Jusqu’au 4 janvier 2026, Jean‑Michel Othoniel déploie à Avignon une vaste constellation artistique placée sous le signe de l’Amour. Il s’agit du plus grand projet jamais conçu par le sculpteur. L’exposition s’étend à travers la ville, du Palais des Papes au Pont d’Avignon, du Musée du Petit Palais – Louvre en Avignon au musée Calvet, du muséum Requien au musée Lapidaire, ainsi qu’à la chapelle Sainte‑Claire, aux bains Pommer, à la Collection Lambert et à la place du Palais.
Quelques jours avant l’ouverture, l’artiste présentait ainsi la nature de ce projet devant la presse :
« Ce projet célèbre à la fois les 25 ans de la désignation d’Avignon comme capitale européenne de la culture et les 30 ans de son inscription au patrimoine de l’Unesco. C’était un défi de revenir sur les traces de la grande exposition “La Beauté” de 2000, où presque tous les lieux de la ville avaient été investis. Reprendre ce principe, mais avec un seul artiste, est un choix audacieux de la part de la mairie. De là est née l’aventure que nous avons menée ensemble. J’ai souhaité que l’exposition soit entièrement nouvelle pour le public français, avec de nombreuses œuvres créées spécialement pour Avignon. Sur les 260 œuvres présentées, 140 ont été produites pour les lieux où elles sont installées, parmi lesquelles les astrolabes, dont celui de la place du Palais. Les autres œuvres viennent de l’étranger et n’avaient jamais été présentées en France.

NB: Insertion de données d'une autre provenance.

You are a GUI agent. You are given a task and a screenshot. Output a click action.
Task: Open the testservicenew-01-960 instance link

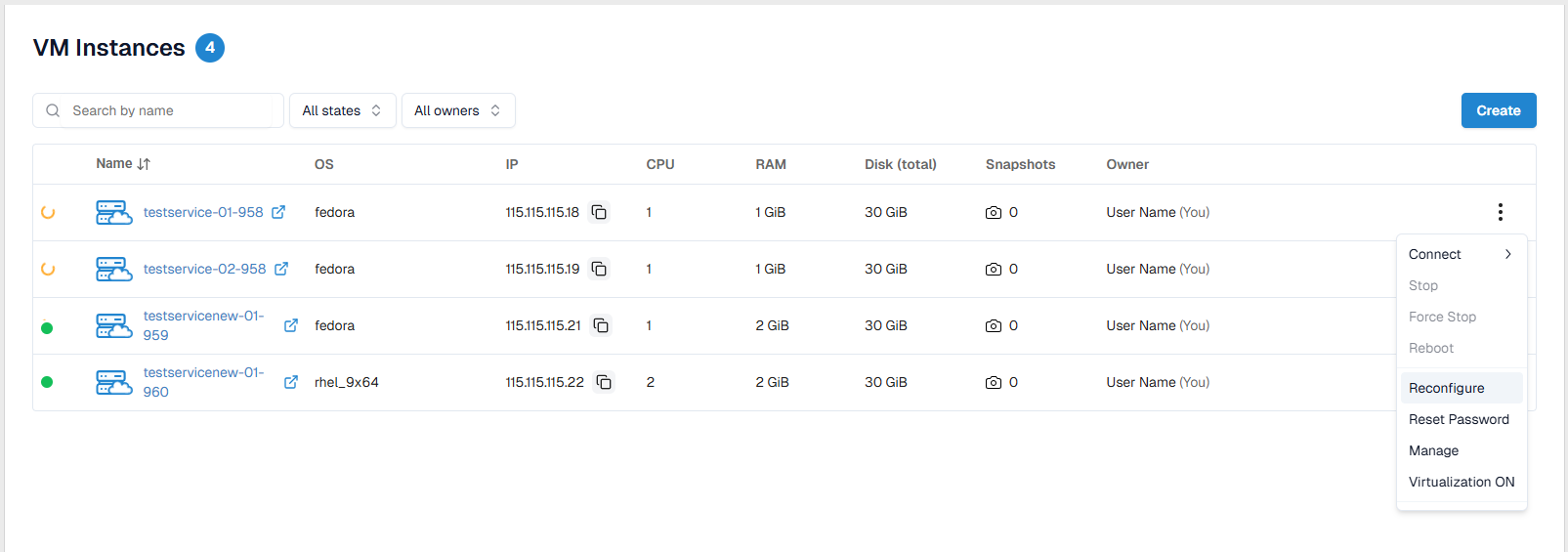click(x=203, y=382)
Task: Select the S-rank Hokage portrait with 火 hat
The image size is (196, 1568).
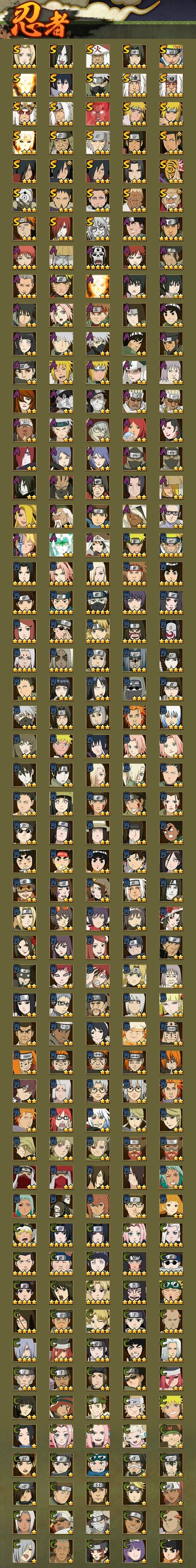Action: tap(97, 57)
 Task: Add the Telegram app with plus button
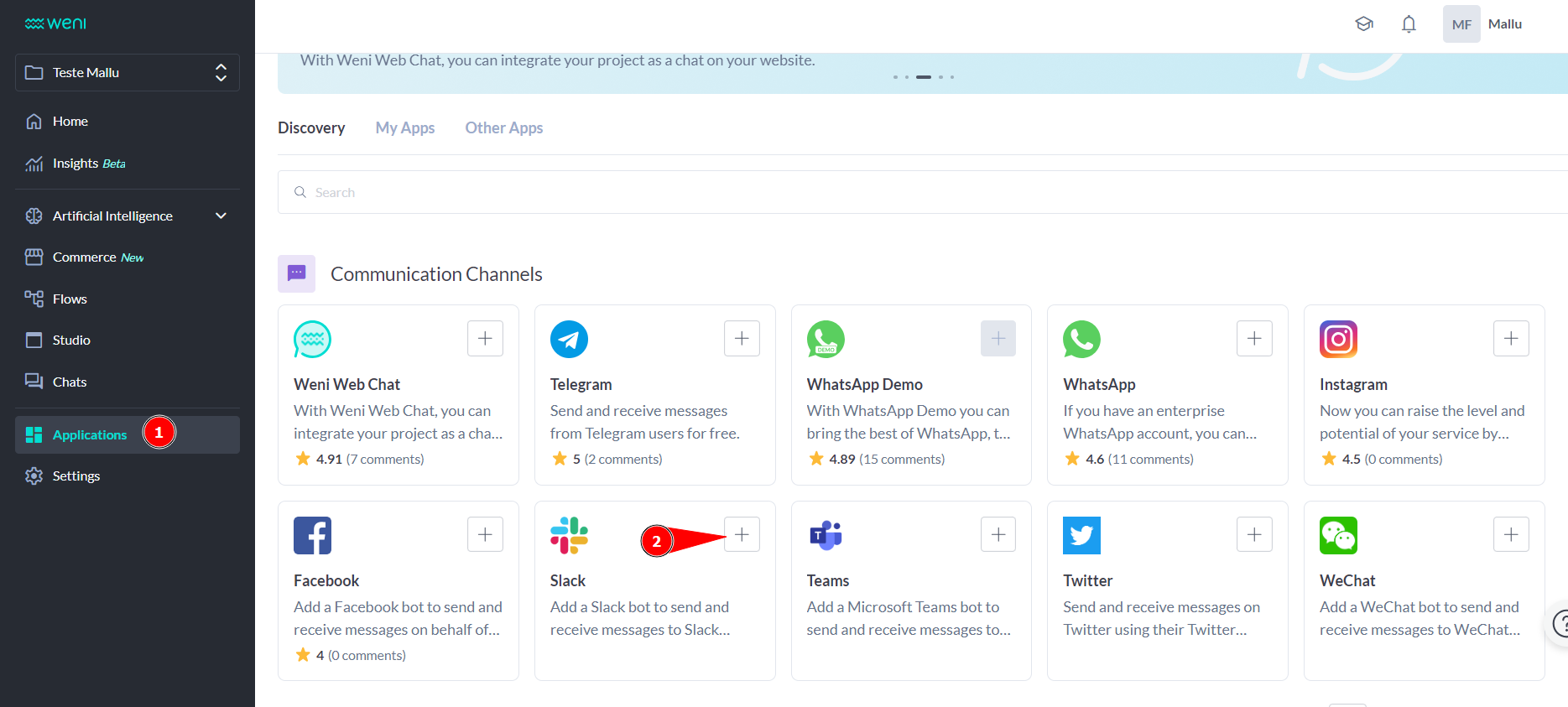742,339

Le fil conducteur de l’exposition, intitulée “Cosmos ou les Fantômes de l’amour”, repose sur l’héritage poétique de Pétrarque. Avignon est une ville liée à l’amour, où Pétrarque a inventé une nouvelle forme poétique ayant inspiré des générations d’artistes, de Michel‑Ange à Shakespeare, en passant par Pasolini. Je me suis plongé dans ces poèmes pour construire la structure de l’exposition. C’est un paradoxe stimulant : je suis à la fois artiste et commissaire, un rôle que je n’avais jamais endossé et que j’ai pris beaucoup de plaisir à expérimenter, au point d’avoir envie de le prolonger.
La trame repose ainsi sur les sonnets que Pétrarque a dédiés à Laure, rencontrée à la chapelle Sainte‑Claire, qu’il a aimée tout au long de sa vie. Ces 366 poèmes racontent la même histoire, mais selon des moments, des lieux et des états d’âme différents, où l’eau occupe une place centrale, notamment celle de la Sorgue. On retrouve ainsi l’évocation de l’eau à travers des métaphores visuelles disséminées dans l’exposition : des sols bleus, des fontaines, qu’elles soient du Palais des Papes ou des bains Pommer.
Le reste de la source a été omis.